#### [Exercise inputs]
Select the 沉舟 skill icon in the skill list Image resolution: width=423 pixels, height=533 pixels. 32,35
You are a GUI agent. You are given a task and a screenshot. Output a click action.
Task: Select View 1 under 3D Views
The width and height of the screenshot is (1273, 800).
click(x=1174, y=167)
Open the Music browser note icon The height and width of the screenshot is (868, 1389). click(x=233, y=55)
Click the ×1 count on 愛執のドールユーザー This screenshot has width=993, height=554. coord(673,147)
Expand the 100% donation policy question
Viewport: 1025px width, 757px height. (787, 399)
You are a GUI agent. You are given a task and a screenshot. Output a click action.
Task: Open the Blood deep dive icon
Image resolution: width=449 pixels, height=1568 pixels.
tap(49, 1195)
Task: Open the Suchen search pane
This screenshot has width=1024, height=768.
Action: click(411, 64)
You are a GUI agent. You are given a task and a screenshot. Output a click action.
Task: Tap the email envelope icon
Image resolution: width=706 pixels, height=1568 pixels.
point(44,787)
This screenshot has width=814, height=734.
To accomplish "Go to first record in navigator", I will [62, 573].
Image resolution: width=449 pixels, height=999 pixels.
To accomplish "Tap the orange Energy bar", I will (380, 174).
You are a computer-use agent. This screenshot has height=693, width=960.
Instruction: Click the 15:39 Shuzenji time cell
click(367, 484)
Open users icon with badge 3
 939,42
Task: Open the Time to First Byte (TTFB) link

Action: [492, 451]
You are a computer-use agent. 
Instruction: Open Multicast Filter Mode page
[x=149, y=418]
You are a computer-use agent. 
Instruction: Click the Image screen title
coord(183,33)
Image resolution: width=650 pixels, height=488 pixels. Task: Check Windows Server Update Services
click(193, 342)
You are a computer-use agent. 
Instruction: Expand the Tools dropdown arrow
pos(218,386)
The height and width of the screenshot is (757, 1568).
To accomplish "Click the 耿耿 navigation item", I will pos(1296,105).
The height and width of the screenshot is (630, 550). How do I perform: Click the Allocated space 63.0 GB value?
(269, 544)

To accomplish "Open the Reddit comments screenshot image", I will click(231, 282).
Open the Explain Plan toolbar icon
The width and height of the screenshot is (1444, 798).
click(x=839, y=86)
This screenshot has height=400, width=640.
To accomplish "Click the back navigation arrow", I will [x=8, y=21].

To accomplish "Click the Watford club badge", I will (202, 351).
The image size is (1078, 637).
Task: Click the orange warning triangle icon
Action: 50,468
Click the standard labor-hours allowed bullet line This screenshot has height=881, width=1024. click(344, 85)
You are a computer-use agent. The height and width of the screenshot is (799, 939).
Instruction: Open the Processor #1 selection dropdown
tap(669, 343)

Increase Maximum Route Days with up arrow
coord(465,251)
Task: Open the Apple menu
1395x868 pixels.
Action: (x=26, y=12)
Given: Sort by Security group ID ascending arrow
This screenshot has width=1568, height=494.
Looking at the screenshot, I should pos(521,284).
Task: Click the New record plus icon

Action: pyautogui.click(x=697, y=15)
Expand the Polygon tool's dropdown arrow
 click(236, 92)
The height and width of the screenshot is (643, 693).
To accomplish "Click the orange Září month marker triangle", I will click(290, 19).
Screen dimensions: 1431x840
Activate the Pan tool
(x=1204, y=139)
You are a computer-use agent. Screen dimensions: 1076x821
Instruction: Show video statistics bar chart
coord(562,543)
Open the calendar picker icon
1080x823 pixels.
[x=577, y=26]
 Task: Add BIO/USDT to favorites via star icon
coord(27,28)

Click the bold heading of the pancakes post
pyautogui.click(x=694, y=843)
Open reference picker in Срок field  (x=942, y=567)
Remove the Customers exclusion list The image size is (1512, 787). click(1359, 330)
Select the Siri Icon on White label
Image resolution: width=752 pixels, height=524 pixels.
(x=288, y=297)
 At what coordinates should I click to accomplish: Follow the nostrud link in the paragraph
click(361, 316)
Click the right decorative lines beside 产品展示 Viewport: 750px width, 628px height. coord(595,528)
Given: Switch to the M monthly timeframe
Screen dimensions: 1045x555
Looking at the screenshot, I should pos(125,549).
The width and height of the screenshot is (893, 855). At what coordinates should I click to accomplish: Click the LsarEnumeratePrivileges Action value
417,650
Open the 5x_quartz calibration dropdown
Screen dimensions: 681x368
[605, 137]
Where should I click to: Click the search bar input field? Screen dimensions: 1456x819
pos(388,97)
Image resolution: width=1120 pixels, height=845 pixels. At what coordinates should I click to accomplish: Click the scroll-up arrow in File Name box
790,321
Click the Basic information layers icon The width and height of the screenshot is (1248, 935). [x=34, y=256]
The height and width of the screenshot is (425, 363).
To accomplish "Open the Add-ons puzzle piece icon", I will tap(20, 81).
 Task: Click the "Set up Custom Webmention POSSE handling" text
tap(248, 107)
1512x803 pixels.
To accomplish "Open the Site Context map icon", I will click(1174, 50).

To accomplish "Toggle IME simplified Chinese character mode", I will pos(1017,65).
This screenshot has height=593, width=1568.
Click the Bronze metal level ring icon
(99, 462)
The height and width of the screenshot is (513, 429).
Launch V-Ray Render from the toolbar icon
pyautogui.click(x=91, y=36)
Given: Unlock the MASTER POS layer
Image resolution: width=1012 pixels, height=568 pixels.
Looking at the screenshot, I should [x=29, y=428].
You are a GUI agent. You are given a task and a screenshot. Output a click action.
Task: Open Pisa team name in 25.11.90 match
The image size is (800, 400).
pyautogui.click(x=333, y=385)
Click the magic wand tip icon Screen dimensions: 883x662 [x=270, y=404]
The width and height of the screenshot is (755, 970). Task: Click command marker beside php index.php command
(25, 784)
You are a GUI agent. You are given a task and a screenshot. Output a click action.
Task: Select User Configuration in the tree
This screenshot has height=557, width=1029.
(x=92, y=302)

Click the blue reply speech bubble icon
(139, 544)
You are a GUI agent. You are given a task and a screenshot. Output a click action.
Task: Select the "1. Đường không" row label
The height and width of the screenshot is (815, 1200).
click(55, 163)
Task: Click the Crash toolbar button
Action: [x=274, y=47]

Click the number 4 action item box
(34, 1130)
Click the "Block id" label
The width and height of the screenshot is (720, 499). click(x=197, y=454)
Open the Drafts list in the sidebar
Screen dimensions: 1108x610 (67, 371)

#### [What the task requires]
Scan the lines above for "The width and height of the screenshot is (1273, 800)." and for "Image resolution: width=449 pixels, height=999". Repeat exactly the line holding each of them and every line in between.

#### [Worked solution]
The width and height of the screenshot is (1273, 800).
click(x=1174, y=167)
Open the Music browser note icon The height and width of the screenshot is (868, 1389). click(x=233, y=55)
Click the ×1 count on 愛執のドールユーザー This screenshot has width=993, height=554. coord(673,147)
Expand the 100% donation policy question
Viewport: 1025px width, 757px height. (787, 399)
You are a GUI agent. You are given a task and a screenshot. Output a click action.
Task: Open the Blood deep dive icon
Image resolution: width=449 pixels, height=1568 pixels.
tap(49, 1195)
Task: Open the Suchen search pane
This screenshot has width=1024, height=768.
Action: click(411, 64)
You are a GUI agent. You are given a task and a screenshot. Output a click action.
Task: Tap the email envelope icon
Image resolution: width=706 pixels, height=1568 pixels.
point(44,787)
This screenshot has width=814, height=734.
To accomplish "Go to first record in navigator", I will [62, 573].
Image resolution: width=449 pixels, height=999 pixels.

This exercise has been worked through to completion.